Quatrième Conseil de défense écologique : Les solutions d’Emmanuel Macron pour l’environnement

À l’occasion du quatrième Conseil de défense écologique, Emmanuel Macron souhaite réaliser un grand pas vers la préservation de l’environnement, notamment l’écologie et la biodiversité. Un geste symbolique fort suivra même cette promesse : une excursion sur la Mer de Glace. Il a avancé son projet dès mardi face aux députés de la majorité en résumant : « Je vous le dis, la fin du quinquennat, après les retraites, c’est le régalien et l’écologie ».

Des transformations dans les services publics

Le quatrième Conseil de défense écologique a été marqué par la déclaration d’Emmanuel Macron concernant la transformation écologique dans les services de l’État. Au total, 20 mesures vont être prises dont les plus importantes concernent le forfait mobilité à hauteur de 200 euros par an pour les déplacements à vélo ou en covoiturage. Un quotidien a même parlé de mise en place de 500 bornes de recharge pour les voitures électriques. Le Président a aussi souligné que les nouvelles chaudières au fioul ne devront plus fonctionner dans les bâtiments publics.

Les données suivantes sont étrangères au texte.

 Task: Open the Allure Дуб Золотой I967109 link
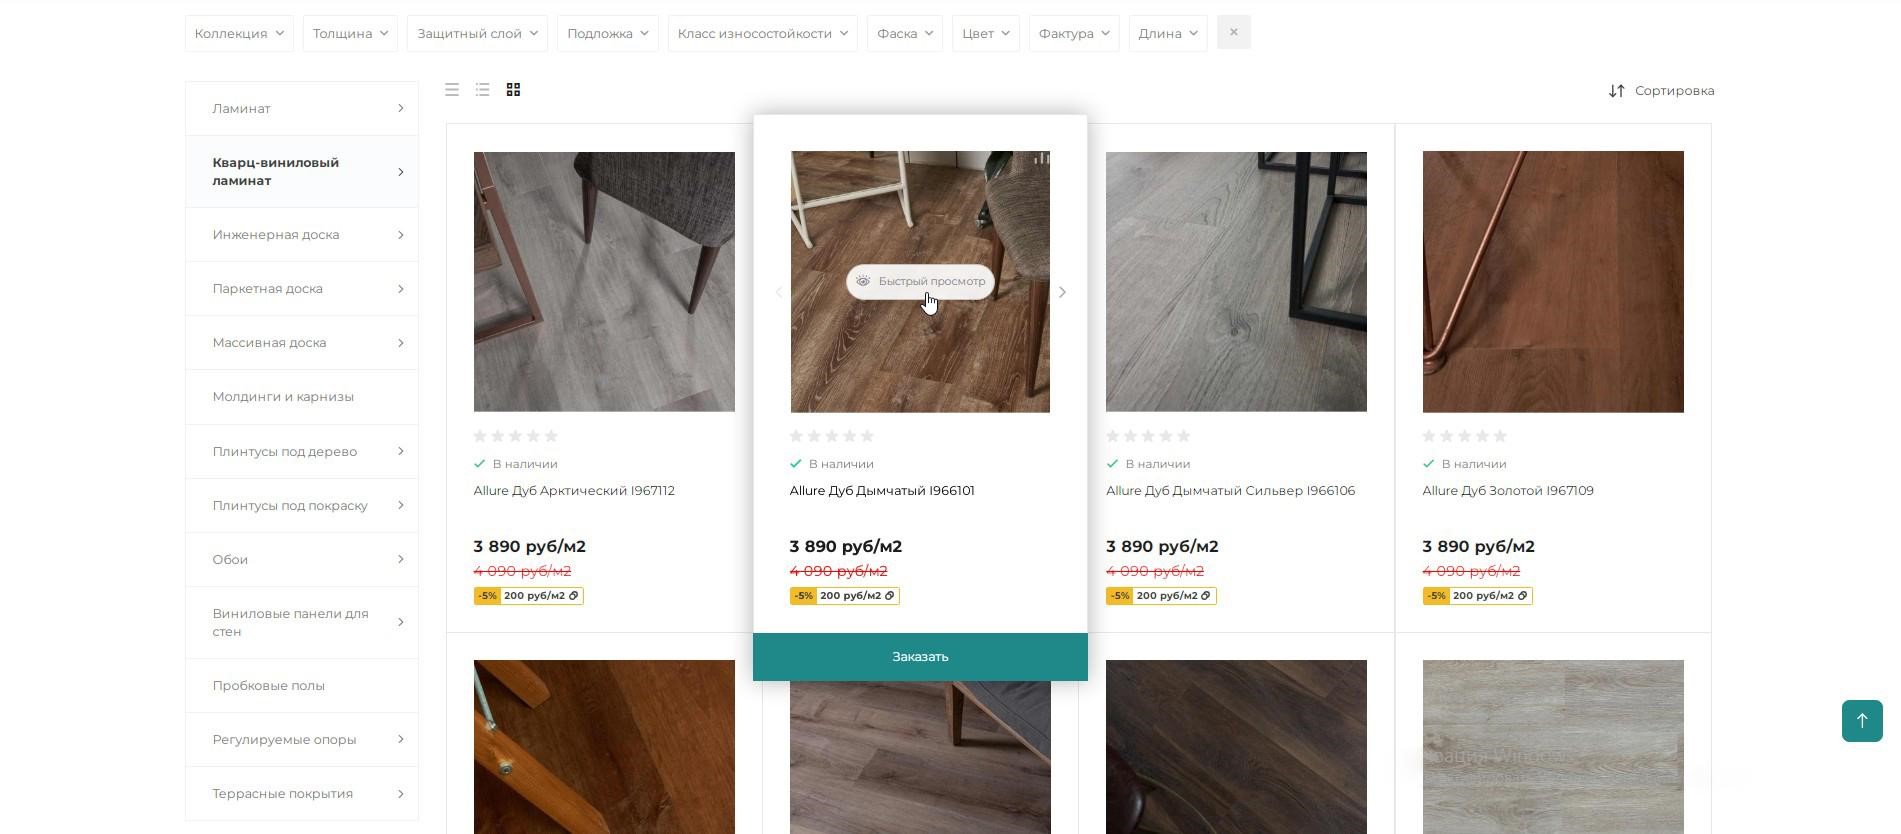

Préventions des inondations et de l’érosion des côtes

Dans son discours, le Président a aussi parlé d’un plan de relogement pour ceux qui habitent dans des zones exposées à l’inondation et à l’érosion. Élisabeth Borne, la ministre de la Transition écologique parle ainsi de procédures d’urgence plus efficaces et plus « rapprochées » pour minimiser les dégâts et les victimes en cas d’inondation.

À ce propos, elle a ajouté que le gouvernement projette de donner des outils aux autorités afin de mieux identifier les zones les plus menacées à moyen terme, c’est-à-dire dans moins de trente ans. Les nouvelles constructions ne sont donc plus possibles, en plus de la relocalisation d’un certain nombre d’habitations et d’équipements. Ce seront donc les élus qui décideront de reloger des familles si elles résident dans des zones à risque. Elle ajoute également que des constructions démontables sont aussi prévues pour les zones les plus menacées à plus long terme.

Elle évoque, à l’occasion, le recul du trait de côte de 50 cm à 1,5 m par an dans de vastes zones comme la Somme ou encore la Vendée, faisant plus de 50 000 victimes potentielles.

Les aires protégées sont privilégiées

Lors d’une interview au Dauphiné Libéré, le président de la République annonçait que les aires protégées devraient couvrir 30 % du territoire par des classements en réserves naturelles, en parcs nationaux, en parcs naturels régionaux. Rappelons qu’on est actuellement à un peu plus de 20 %.

Plus de renouvelable, moins de nucléaire

Le président de la République a confié lors d’une interview au quotidien régional, que même si le nucléaire permet de produit considérablement de l’énergie décarbonée, le gouvernement souhaite le réduire au profit du renouvelable.

La qualité de l’air

Plusieurs associations locales ont attendu le propos du président à propos des problèmes de qualité de l’air dans la vallée de l’Arve. À savoir que le nombre de poids lourds qui passent par ce lieu est considérable. Il a donc répondu qu’interdire aux camions de passer serait impossible, il faut plutôt inciter les roulants en Europe à renouveler le parc.

Protection de l’écosystème du Mont-Blanc

Il y a quelques moins, le maire de Saint-Gervais avait envoyé une lettre ouverte au président, l’incitant à venir voir de plus près ce qui se passe sur le Mont-Blanc. C’est maintenant chose faite : Emmanuel Macron a donc descendu les 500 marches pour visiter la Mer de Glace, une descente qui a révélé les effets du réchauffement climatique en France. Un arrêté préfectoral est prévu pour renforcer la protection du Mont-Blanc, car c’est avant tout affaire de protection naturelle contre les incivilités des visiteurs.